Records for this exercise —
begin

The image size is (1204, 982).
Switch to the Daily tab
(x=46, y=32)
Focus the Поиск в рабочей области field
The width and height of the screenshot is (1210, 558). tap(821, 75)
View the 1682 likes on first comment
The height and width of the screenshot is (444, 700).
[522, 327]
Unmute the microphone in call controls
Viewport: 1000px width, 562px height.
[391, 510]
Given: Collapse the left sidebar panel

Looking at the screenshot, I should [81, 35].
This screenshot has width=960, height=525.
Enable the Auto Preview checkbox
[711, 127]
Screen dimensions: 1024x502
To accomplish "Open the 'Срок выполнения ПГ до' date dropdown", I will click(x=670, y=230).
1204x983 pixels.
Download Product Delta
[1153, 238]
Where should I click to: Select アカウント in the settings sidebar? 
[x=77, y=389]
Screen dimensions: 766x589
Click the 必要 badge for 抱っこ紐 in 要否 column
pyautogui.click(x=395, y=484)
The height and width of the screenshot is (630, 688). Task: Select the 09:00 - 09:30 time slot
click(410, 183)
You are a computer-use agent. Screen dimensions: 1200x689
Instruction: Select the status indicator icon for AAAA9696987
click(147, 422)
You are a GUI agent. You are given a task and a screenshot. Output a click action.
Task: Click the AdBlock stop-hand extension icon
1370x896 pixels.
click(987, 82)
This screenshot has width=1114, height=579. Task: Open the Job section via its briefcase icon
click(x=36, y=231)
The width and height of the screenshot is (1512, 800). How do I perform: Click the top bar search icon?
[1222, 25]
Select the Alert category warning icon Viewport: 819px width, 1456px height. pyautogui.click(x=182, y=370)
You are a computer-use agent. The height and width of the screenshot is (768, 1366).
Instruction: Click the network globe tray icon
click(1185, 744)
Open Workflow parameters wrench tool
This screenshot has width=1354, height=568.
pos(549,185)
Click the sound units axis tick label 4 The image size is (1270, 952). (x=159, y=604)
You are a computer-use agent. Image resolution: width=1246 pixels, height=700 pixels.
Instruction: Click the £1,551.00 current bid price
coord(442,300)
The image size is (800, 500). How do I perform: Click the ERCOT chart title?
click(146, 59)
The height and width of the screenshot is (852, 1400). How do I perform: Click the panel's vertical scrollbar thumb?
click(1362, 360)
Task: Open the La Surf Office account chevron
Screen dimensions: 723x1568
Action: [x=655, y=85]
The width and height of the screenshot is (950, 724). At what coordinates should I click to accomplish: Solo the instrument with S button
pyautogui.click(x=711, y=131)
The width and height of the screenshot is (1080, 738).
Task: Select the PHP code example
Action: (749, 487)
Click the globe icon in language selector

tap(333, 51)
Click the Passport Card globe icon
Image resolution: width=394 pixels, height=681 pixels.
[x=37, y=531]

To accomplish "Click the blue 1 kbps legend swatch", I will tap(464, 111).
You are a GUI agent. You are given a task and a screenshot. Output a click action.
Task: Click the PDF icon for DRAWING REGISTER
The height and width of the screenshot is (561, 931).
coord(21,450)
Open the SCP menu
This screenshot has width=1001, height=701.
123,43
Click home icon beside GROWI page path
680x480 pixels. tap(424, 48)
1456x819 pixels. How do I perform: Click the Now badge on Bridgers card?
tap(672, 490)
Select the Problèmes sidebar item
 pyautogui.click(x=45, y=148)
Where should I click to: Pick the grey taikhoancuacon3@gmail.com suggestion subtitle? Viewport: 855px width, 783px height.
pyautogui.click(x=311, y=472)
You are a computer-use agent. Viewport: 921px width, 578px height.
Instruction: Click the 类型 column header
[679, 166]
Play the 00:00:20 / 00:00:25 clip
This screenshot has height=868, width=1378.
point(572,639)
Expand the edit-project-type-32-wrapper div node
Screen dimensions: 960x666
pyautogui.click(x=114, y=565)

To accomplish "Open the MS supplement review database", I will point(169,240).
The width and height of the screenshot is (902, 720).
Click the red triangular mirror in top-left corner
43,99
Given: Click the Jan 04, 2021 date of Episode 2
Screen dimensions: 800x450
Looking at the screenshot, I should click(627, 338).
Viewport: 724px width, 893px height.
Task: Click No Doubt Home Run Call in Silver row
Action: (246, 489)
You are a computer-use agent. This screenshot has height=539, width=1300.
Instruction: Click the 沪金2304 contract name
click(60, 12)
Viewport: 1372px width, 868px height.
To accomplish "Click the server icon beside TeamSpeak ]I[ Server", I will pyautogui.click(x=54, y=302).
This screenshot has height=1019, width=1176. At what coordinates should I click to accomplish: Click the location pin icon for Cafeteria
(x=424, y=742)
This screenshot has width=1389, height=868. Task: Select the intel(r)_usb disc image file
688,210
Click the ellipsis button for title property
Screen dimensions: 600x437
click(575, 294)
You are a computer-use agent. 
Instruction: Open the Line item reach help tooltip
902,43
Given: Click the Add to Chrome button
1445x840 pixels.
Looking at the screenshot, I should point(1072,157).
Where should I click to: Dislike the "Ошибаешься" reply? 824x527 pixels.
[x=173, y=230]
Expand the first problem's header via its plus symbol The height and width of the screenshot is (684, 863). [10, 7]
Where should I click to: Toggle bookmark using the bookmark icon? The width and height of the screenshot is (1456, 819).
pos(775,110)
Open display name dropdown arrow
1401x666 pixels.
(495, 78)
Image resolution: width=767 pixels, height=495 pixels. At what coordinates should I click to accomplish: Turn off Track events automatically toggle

end

Required work — Copy the records again, request lines included, starting at the line containing "Click the sound" and ending at the line containing "coord(442,300)", both ends included. Shift every coordinate in the answers by adding 29 to each number.

Response to this exercise —
Click the sound units axis tick label 4 The image size is (1270, 952). (x=188, y=633)
You are a computer-use agent. Image resolution: width=1246 pixels, height=700 pixels.
Instruction: Click the £1,551.00 current bid price
coord(471,329)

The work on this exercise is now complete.